== AIM OF THE EXERCISE ==
Quote the listing below in its entirety, omitting every image.
(RECORD EXCERPTS begins)
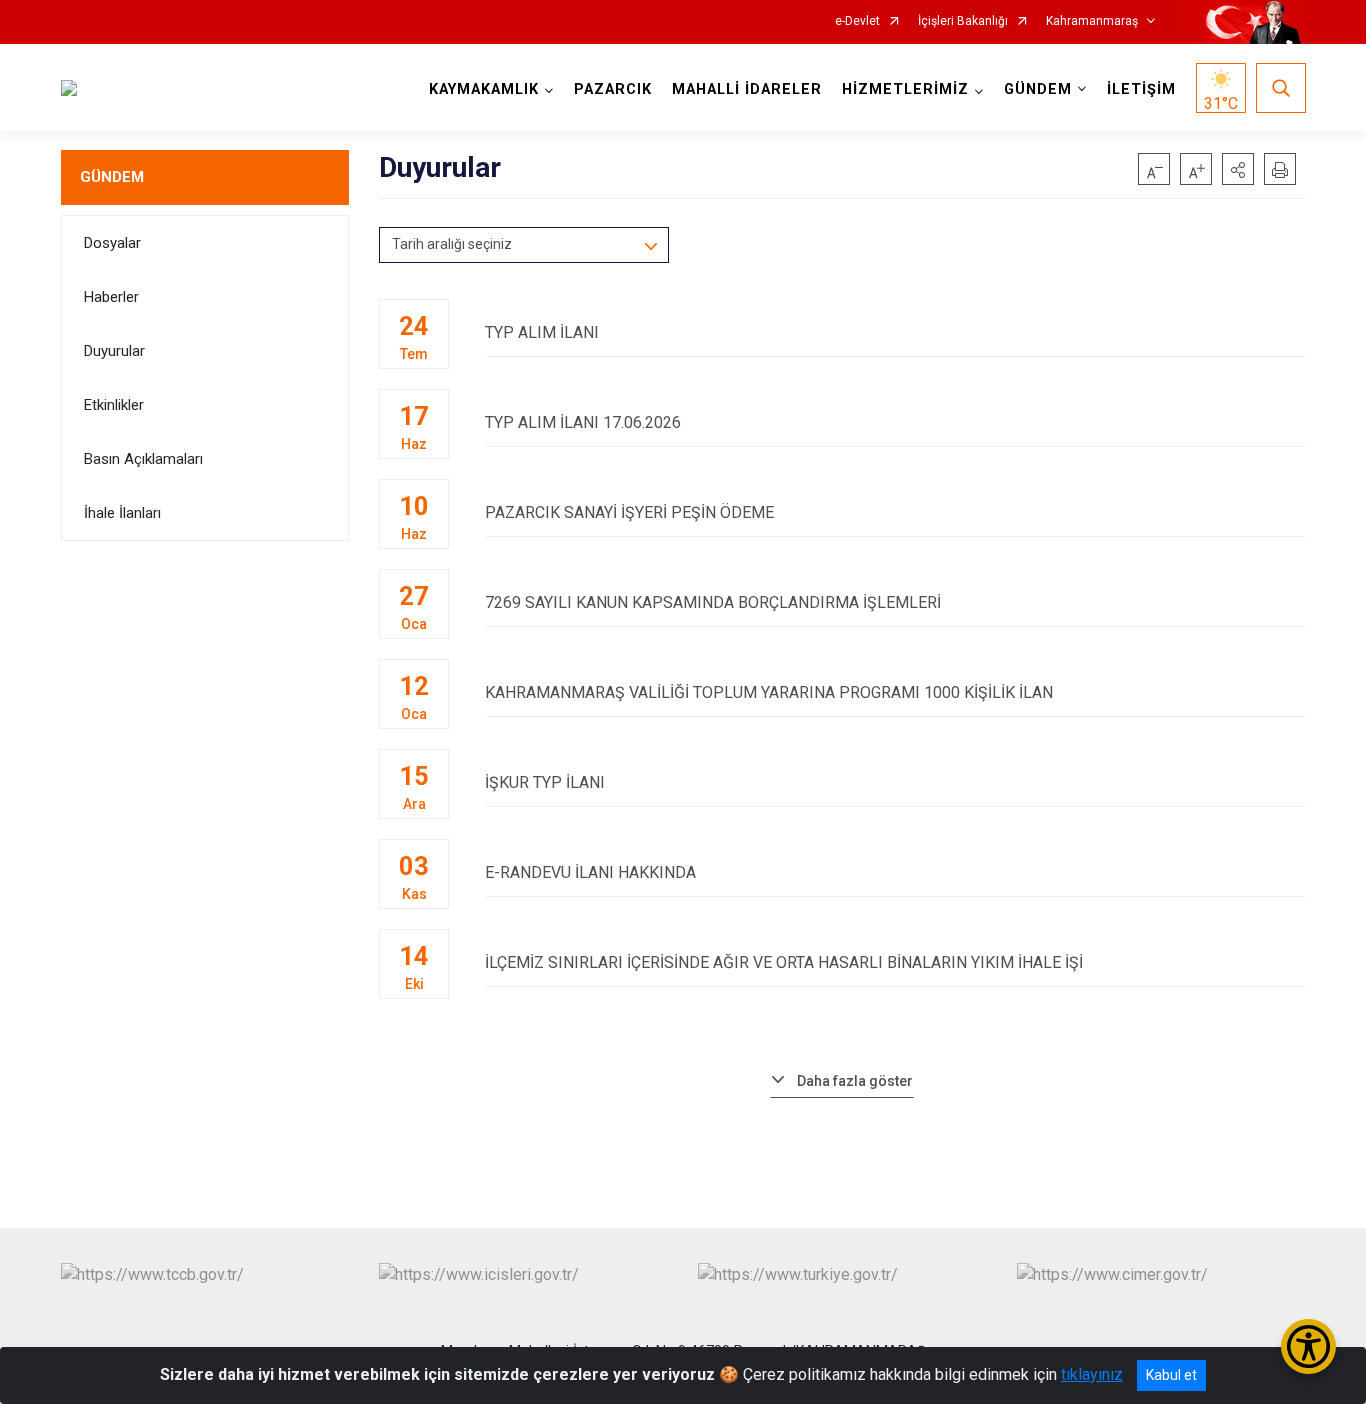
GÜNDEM (112, 177)
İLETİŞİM (1141, 89)
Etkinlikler (114, 405)
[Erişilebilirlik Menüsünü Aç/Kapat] (1308, 1346)
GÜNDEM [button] (1038, 89)
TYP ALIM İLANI (542, 332)
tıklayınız (1092, 1374)
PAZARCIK (613, 89)
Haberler (111, 297)
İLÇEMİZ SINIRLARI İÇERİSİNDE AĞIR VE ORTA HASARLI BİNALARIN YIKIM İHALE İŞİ (784, 962)
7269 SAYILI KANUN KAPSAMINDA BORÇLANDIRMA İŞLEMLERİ (713, 602)
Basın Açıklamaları (143, 459)
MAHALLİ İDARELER (747, 89)
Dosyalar (112, 243)
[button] (1238, 169)
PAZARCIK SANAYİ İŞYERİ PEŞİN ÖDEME (629, 512)
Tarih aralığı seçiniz (452, 244)
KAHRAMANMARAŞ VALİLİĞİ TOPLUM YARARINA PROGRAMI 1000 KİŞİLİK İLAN (769, 692)
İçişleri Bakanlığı (963, 21)
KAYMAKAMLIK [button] (484, 89)
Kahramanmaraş (1092, 21)
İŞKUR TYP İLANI (545, 782)
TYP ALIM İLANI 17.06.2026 (583, 422)
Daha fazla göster (855, 1081)
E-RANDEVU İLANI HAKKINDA (590, 872)
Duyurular (114, 351)
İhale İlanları (122, 513)
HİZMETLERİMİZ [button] (905, 89)
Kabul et (1171, 1375)
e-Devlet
(RECORD EXCERPTS ends)
== EXERCISE OUTPUT ==
GÜNDEM (112, 177)
İLETİŞİM (1141, 89)
Etkinlikler (114, 405)
[Erişilebilirlik Menüsünü Aç/Kapat] (1308, 1346)
GÜNDEM [button] (1038, 89)
TYP ALIM İLANI (542, 332)
tıklayınız (1092, 1374)
PAZARCIK (613, 89)
Haberler (111, 297)
İLÇEMİZ SINIRLARI İÇERİSİNDE AĞIR VE ORTA HASARLI BİNALARIN YIKIM İHALE İŞİ (784, 962)
7269 SAYILI KANUN KAPSAMINDA BORÇLANDIRMA İŞLEMLERİ (713, 602)
Basın Açıklamaları (143, 459)
MAHALLİ İDARELER (747, 89)
Dosyalar (112, 243)
[button] (1238, 169)
PAZARCIK SANAYİ İŞYERİ PEŞİN ÖDEME (629, 512)
Tarih aralığı seçiniz (452, 244)
KAHRAMANMARAŞ VALİLİĞİ TOPLUM YARARINA PROGRAMI 1000 KİŞİLİK İLAN (769, 692)
İçişleri Bakanlığı (963, 21)
KAYMAKAMLIK [button] (484, 89)
Kahramanmaraş (1092, 21)
İŞKUR TYP İLANI (545, 782)
TYP ALIM İLANI 17.06.2026 (583, 422)
Daha fazla göster (855, 1081)
E-RANDEVU İLANI HAKKINDA (590, 872)
Duyurular (114, 351)
İhale İlanları (122, 513)
HİZMETLERİMİZ [button] (905, 89)
Kabul et (1171, 1375)
e-Devlet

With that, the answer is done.